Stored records
☆ ☆ ☆ ☆

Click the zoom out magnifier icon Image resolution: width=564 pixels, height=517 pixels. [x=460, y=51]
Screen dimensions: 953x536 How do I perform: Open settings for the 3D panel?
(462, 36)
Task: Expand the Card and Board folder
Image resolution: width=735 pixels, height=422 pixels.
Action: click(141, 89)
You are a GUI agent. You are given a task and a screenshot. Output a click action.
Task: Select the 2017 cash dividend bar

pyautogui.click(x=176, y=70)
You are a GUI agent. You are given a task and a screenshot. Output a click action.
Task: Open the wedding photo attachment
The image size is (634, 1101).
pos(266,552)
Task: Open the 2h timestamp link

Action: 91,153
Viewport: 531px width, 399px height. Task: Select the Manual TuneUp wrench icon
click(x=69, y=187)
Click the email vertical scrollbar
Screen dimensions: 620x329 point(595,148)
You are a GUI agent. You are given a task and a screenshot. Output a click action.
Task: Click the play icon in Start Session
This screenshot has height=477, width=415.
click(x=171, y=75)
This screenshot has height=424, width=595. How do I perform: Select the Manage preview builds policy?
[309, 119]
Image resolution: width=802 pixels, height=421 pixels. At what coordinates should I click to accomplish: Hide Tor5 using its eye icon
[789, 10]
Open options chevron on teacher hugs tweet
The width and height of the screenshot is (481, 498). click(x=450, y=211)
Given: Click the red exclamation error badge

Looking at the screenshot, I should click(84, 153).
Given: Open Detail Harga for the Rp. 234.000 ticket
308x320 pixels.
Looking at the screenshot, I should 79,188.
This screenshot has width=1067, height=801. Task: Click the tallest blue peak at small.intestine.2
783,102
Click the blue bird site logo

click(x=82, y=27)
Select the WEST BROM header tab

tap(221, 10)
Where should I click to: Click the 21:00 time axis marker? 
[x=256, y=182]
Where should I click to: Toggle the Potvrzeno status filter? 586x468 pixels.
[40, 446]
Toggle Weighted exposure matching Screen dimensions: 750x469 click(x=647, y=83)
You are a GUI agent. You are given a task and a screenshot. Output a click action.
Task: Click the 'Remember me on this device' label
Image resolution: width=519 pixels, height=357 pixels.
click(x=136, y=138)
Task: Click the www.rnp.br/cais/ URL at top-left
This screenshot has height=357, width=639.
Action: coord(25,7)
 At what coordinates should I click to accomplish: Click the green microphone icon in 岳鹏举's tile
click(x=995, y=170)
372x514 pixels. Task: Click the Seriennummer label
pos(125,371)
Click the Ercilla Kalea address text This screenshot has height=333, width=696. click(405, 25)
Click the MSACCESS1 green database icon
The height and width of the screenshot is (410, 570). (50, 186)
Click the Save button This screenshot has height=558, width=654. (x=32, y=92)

☆ ☆ ☆ ☆

DESCRIPTION OF THE TASK:
What you return must match the records above exactly.

EXPECTED ANSWER:
Click the zoom out magnifier icon Image resolution: width=564 pixels, height=517 pixels. [x=460, y=51]
Screen dimensions: 953x536 How do I perform: Open settings for the 3D panel?
(462, 36)
Task: Expand the Card and Board folder
Image resolution: width=735 pixels, height=422 pixels.
Action: click(141, 89)
You are a GUI agent. You are given a task and a screenshot. Output a click action.
Task: Select the 2017 cash dividend bar

pyautogui.click(x=176, y=70)
You are a GUI agent. You are given a task and a screenshot. Output a click action.
Task: Open the wedding photo attachment
The image size is (634, 1101).
pos(266,552)
Task: Open the 2h timestamp link

Action: 91,153
Viewport: 531px width, 399px height. Task: Select the Manual TuneUp wrench icon
click(x=69, y=187)
Click the email vertical scrollbar
Screen dimensions: 620x329 point(595,148)
You are a GUI agent. You are given a task and a screenshot. Output a click action.
Task: Click the play icon in Start Session
This screenshot has height=477, width=415.
click(x=171, y=75)
This screenshot has height=424, width=595. How do I perform: Select the Manage preview builds policy?
[309, 119]
Image resolution: width=802 pixels, height=421 pixels. At what coordinates should I click to accomplish: Hide Tor5 using its eye icon
[789, 10]
Open options chevron on teacher hugs tweet
The width and height of the screenshot is (481, 498). click(x=450, y=211)
Given: Click the red exclamation error badge

Looking at the screenshot, I should click(84, 153).
Given: Open Detail Harga for the Rp. 234.000 ticket
308x320 pixels.
Looking at the screenshot, I should 79,188.
This screenshot has width=1067, height=801. Task: Click the tallest blue peak at small.intestine.2
783,102
Click the blue bird site logo

click(x=82, y=27)
Select the WEST BROM header tab

tap(221, 10)
Where should I click to: Click the 21:00 time axis marker? 
[x=256, y=182]
Where should I click to: Toggle the Potvrzeno status filter? 586x468 pixels.
[40, 446]
Toggle Weighted exposure matching Screen dimensions: 750x469 click(x=647, y=83)
You are a GUI agent. You are given a task and a screenshot. Output a click action.
Task: Click the 'Remember me on this device' label
Image resolution: width=519 pixels, height=357 pixels.
click(x=136, y=138)
Task: Click the www.rnp.br/cais/ URL at top-left
This screenshot has height=357, width=639.
Action: coord(25,7)
 At what coordinates should I click to accomplish: Click the green microphone icon in 岳鹏举's tile
click(x=995, y=170)
372x514 pixels. Task: Click the Seriennummer label
pos(125,371)
Click the Ercilla Kalea address text This screenshot has height=333, width=696. click(405, 25)
Click the MSACCESS1 green database icon
The height and width of the screenshot is (410, 570). (50, 186)
Click the Save button This screenshot has height=558, width=654. (x=32, y=92)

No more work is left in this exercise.